Assim como o Sr. quando afirma no programa que os estalos são “comuns” e não necessitam tratamento.
Mas então… os colegas renomados do assunto vivem do quê, afinal? Cobram consulta de seus pacientes para dizer que eles não têm nada? Que não precisam de tratamento? Que estão loucos?
Seguindo a mesma linha de busca pelo conhecimento, freqüentei seu curso no ICOT, onde fizestes demonstrações de agulhamento de pontos-gatilho… Eu, portadora de alterações cervicais, após nem-lembro-quantas horas de vôo de POA a Salvador e uma conseqüente contratura no trapézio esquerdo, me ofereci como “cobaia” e saí de lá sem dor alguma no referido músculo… porque a dor que senti na extensão de todo o braço esquerdo, desencadeada pelo agulhamento, foi mais forte e me acompanhou por longos 3 dias de congresso. Ah, e sem nenhum diagnóstico.

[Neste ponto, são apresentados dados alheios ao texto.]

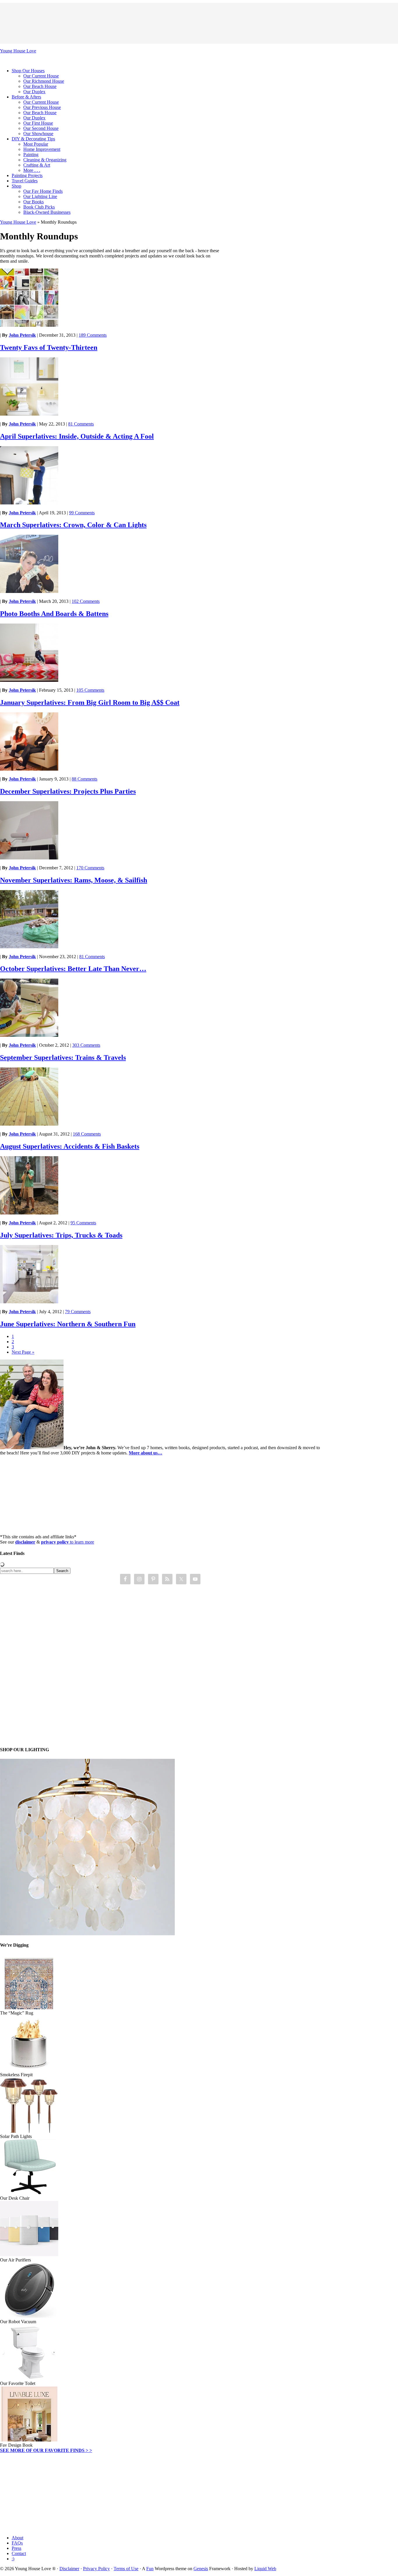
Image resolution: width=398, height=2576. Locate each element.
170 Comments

Parabéns, Marcelo, pela apresentação. Embora não atue como profissional da Patologia de ATM e sim como DTM, reconheço seu trabalho, respeito e digo que você poderia colocar isso no último congresso da SBDOF. Sua ausência no evento, ainda que você tenha fortes razões para não ir, dificulta a implantação deste modelo de atuação e o debate sobre o mesmo. e ainda abre espaço para comentários que denigrem sua atuação, como houve. Forte abraço, Fernando Falchi
Olá Fernando Falchi, agradeço pelo seu comentário!
Acho legal que observe a diferença entre DTM e patologia da ATM, pois por muito tempo se pensou que era apenas uma diferença de semântica, mas agora as pessoas estão começando a perceber que não é. São duas coisas diferentes mas com áreas de sobreposição entre elas.
Bom, eu não fui ao congresso porque caiu na mesma data da Mini Residência de Patologia da ATM que coordeno e que já estava marcada há muito. Eu não tenho problema nenhum em frequentar os eventos de vocês, inclusive fui para o último evento antes da criação da sociedade de dor orofacial quando a organização foi do comitê de dor orofacial da Sociedade Brasileira de Cefaléia. Foi muito bacana, pude escutar as conferências do Reynaldo, da Juliana, do Tannus e de muitos outros e por fim ainda saímos todos juntos para jantar. Ao meu ver, tem mesmo de ser assim, mantermos um bom relacionamento no âmbito pessoal independente de concordarmos ou não com as idéias e escolas um do outro, até porquê ninguém é dono da verdade e há pontos positivos em ambos os lados.
Entretanto, infelizmente, alguns colegas perdem o próprio tempo criticando algo que verdadeiramente não conhecem. Pior, de maneira não científica, que em realidade denigre mais o próprio autor do comentário. Agora se há interesse em conhecer algo sob o prisma da neurofisiologia e patologia da ATM, basta me convidar à mostrar que o farei de bom grado.